LA ROMANA DE VALDENEGRILLOS

por elcantodelcuco

No pensaba regresar por ahora a Valdenegrillos, esa aldea acurrucada en la falda de la Alcarama, a una legua larga de Sarnago, que parecía definitivamente vacía, convertida en un cantarral, amortajada de hiedra y donde crecen zarzales, ortigas, lampazos, malvas y saúcos, entre las piedras caídas de las humildes casas con las paredes abiertas en canal mostrando camas, enseres y otras intimidades. O sea, un pueblo muerto y bien muerto, vacío como las cuencas de los ojos de los muertos antiguos en su abandonado cementerio, cubierto de maleza y de hierbajos. Hace un año me apresuré a cantar el gori-gori cuando me llegó la noticia de que dejaban, por fin, el pueblo sus dos últimos vecinos, el Zacarías y la Romana, obligados por los achaques del hombre, al que sus hijos y el cura de San Pedro encaminaron al hospital de Soria cuando se echaba el invierno encima. Los dos ancianos habían resistido hasta el límite de lo razonable en su rincón solitario, con su burro, su huerto, su lumbre y sus gallinas.
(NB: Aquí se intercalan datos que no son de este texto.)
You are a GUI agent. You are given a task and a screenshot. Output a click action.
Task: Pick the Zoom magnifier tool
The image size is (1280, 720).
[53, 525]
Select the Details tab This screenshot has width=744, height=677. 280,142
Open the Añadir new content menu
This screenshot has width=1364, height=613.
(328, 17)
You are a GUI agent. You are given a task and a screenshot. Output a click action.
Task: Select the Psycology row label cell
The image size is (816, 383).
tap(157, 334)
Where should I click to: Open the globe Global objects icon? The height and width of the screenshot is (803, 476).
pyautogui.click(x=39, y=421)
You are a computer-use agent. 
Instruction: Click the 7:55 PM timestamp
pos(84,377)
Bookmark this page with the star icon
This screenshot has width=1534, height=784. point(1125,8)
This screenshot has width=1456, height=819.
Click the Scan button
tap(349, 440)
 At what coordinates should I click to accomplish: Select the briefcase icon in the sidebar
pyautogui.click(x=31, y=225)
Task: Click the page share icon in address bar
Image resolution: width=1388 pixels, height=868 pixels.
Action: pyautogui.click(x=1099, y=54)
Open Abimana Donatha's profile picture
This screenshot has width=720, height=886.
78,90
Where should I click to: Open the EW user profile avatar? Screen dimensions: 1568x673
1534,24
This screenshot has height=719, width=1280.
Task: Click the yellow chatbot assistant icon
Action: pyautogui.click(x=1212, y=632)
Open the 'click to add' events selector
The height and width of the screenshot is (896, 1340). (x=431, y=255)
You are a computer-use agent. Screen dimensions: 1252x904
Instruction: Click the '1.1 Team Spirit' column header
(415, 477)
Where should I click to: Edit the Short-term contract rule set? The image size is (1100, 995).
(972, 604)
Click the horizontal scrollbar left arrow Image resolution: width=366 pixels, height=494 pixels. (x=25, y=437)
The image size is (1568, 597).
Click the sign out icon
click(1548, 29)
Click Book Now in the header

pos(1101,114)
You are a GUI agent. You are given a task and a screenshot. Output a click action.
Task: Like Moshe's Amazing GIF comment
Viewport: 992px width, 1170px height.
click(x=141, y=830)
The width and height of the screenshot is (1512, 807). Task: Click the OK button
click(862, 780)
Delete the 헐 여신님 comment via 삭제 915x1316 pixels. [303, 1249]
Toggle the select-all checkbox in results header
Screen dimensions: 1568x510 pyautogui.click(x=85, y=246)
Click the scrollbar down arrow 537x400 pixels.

Merecieron por mi parte el título de últimos resistentes de las Tierras Altas.

Así que tuvieron que desprenderse de las gallinas, vender el burro, con el que la Romana recorría cada semana el largo camino pedregoso -más de dos leguas- hasta San Pedro Manrique en busca de suministros, olvidarse del huerto y cerrar la casa sin tiempo para apagar siquiera del todo las brasas del hogar. Me quedé entonces con la estampa valerosa de esta diminuta mujer vestida de negro, subida a su burro con la cabeza cubierta por un pañuelo oscuro o un mantón cuando apretaba el relente o el cierzo, recorriendo los caminos, sin cruzarse con un alma, hiciera calor, se le helara la moquilla o cayeran chuzos de punta. Me llegaron después noticias de la difícil adaptación del matrimonio a la vida en la capital, de su deambular de casa en casa de los hijos, supe de las entradas y salidas del hombre en el hospital y un día que había ido yo a Soria a una celebración familiar vi en la puerta de la concatedral una llamativa esquela necrológica. Había muerto un tal don Zacarías. No me percaté de que era él hasta que, a la salida del templo, me dijeron: “Mira, ha muerto el Zacarías de Valdenegrillos”. La noticia me revolvió por dentro. Entonces indagué algo más. Supe que la Romana, su viuda, quería a todo trance que lo llevaran a enterrar al camposanto del pueblo, pero que al fin el Zacarías, el último vecino, descansaría en el cementario del Espino en Soria, a la sombra del cerro de Santa Ana y el becqueriano monte de las Ánimas.

Hace unos días vino a verme a casa un muchacho vasco, Mikel, cargado de talento y de curiosidades, que anda buscando y guardando voces, sonidos y paisajes de las Tierras Altas. “¿Por qué?”, le pregunté. “Mi abuelo era de Valdenegrillos”, me respondió. Desde ese momento nos hicimos amigos. Y fue entonces cuando me dió la noticia: “¡La Romana ha vuelto!”. “¡No, no puede ser; tiene que ser un malentendido!”. Ante mi incredulidad, me aseguró que él acababa de estar en el pueblo. “¡Mira!”, me dijo. Y me enseñó un vídeo que acababa de hacer allí. Entre las ruinas de las casas, emergía una chimenea de la que salía un penacho de humo. “Es la casa de la Romana”. Después me lo ha confirmado Toño, el cura de San Pedro: “Sí, sí, ha vuelto; está allí ella sola”. Ya ni siquiera le queda el burro para ir a buscar los suministros. Le he dado vueltas a la cabeza. ¿Qué va a ser de la Romana, perdida entre las ruinas de las casas, rodeada de estrepas, sabinos y alimañas, cuando se le eche encima el duro invierno? Ni siquiera puede hablar con nadie ni pedir auxilio en caso de necesidad. Hace tiempo que la mujer pasó de los ochenta. Le flaquearán las fuerzas. Sola, en su rincón, con la lumbre encendida, ¿en qué pensará? ¡Echará en falta al Zacarías! Vivirá de los recuerdos y seguramente volverá a cavar el huerto.

Quedan pocas dudas de que estamos ante una mujer bragada. La fuerte querencia de su corazón al pueblo se impone a las consideraciones sociales y racionales. Estamos ante una demostración extrema del desgarro interior que supone cerrar la casa y abandonar el pueblo. Remedando a María Zambrano, sólo una mujer como ella, dotada de un corazón inocente, puede habitar el universo.